Bonnie Spencer Awards announced

Caleb

By: Dr. Andrew Yox, Honors Director

Three NTCC history students emerged on top in the 2024 Bonnie Spencer competition, for the best student essays in history, outside of the honors seminars.  Essays could have been entered from any other history course from any history instructor, full-time or part-time, on campus or off, such as with embedded dual history classes.

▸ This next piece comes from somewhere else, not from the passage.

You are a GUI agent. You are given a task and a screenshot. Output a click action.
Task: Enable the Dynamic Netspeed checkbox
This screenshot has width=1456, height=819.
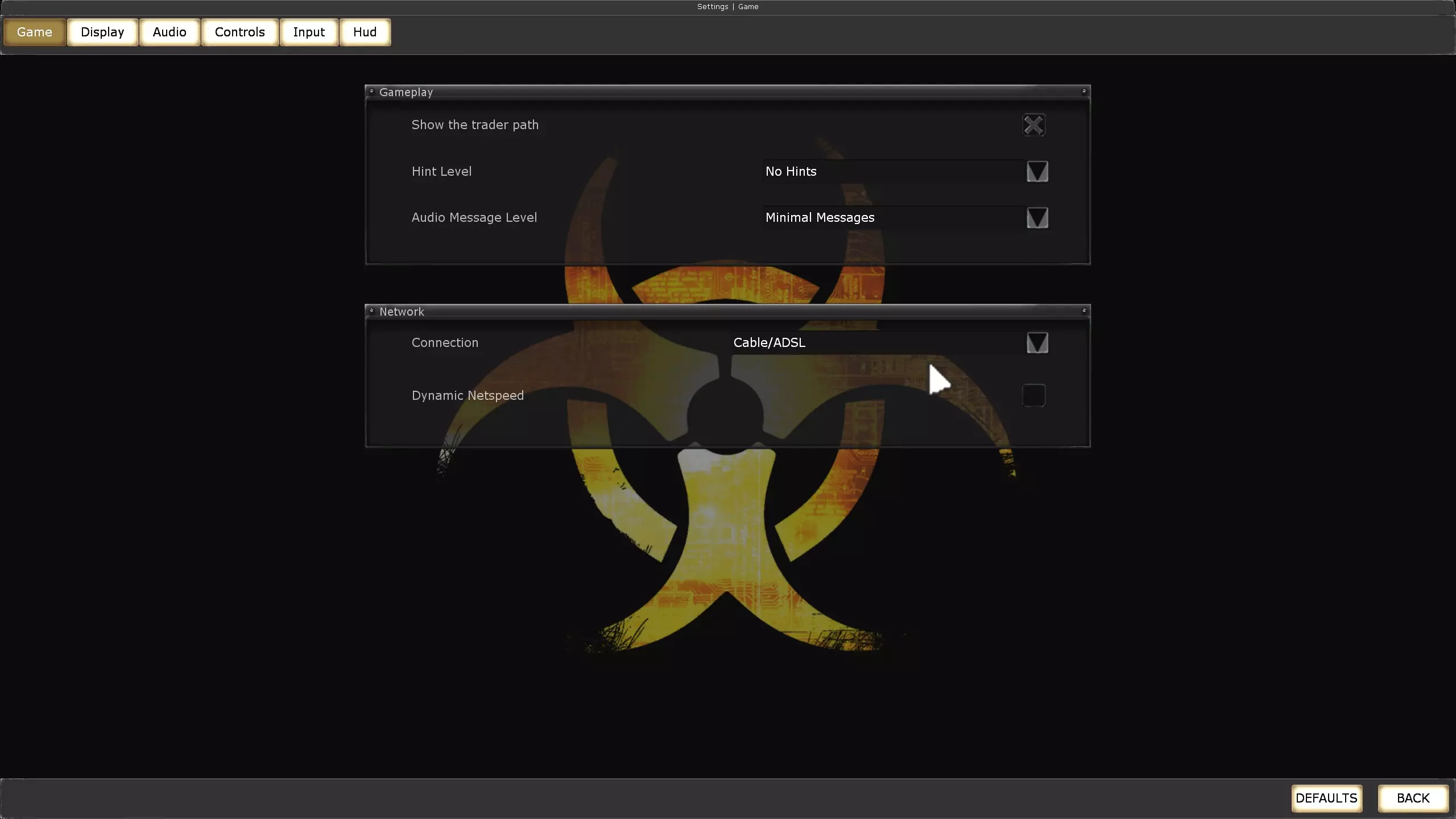(x=1033, y=395)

Caleb Kelly (pictured), now being homeschooled in Mexico as well as taking courses online at NTCC, won $100 and placed first.  His 2,500-word essay on John Glenn, a “Star for the Stars,” argued that Glenn was influential in explaining the early successes of the National Aeronautics and Space Administration. Madelyn Munoz and Jalyssa Johnson placed second and third for essays on Jane Addams and Alexander G. Bell. Second Prize was worth $50, third, $25.   

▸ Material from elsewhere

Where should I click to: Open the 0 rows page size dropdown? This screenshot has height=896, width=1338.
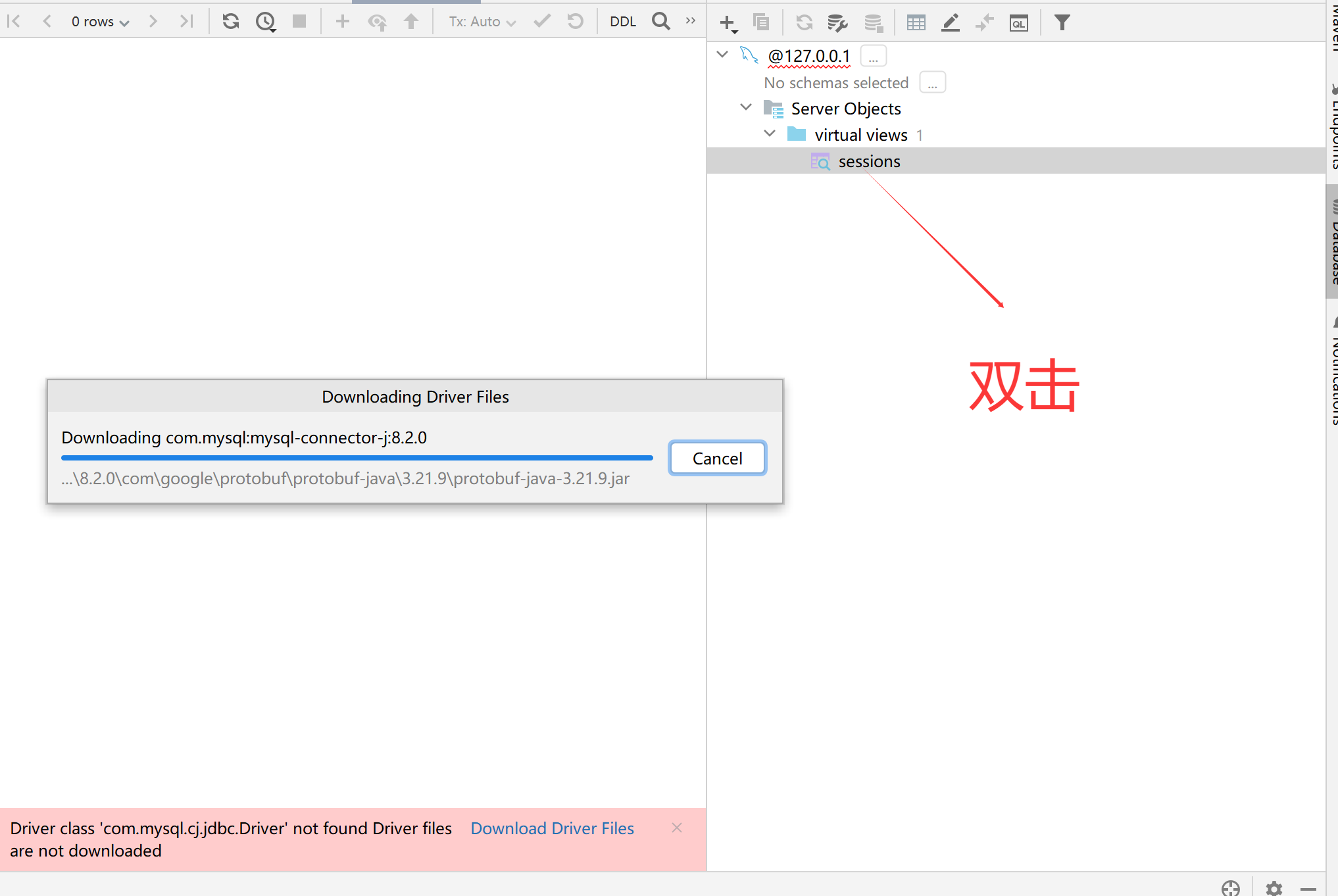point(100,22)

The contest honors the student founder of the college’s first history club in 2002. Bonnie Spencer Harris subsequently helped transition the efforts of the NTCC Webb Society and Honors Northeast toward feature-length films.  She has also raised and donated funds for activities in history at NTCC.

Phi Theta Kappa-Honors Coordinator, Melody Mott, adjudicated the contest.  Mott, Title V Director, Athena Hayes, and NTCC Communication Division Chair Mandy Smith served as judges.

History at NTCC offers courses in American, African-American, Mexican-American Texas, and World Civilization.    The college’s Walter Prescott Webb Society, linked both to Honors Northeast and to the study of Texas history, recently won a Caldwell Award on the state level, for its film work on the story of the traveling preachers of early Texas. Each year since 2008, students at NTCC have presented works of history nationally, regionally, and locally. Since 2010,  as noted on the Wall of Honor in the Honors Northeast website, NTCC history students have  published twenty-nine essays in refereed journals.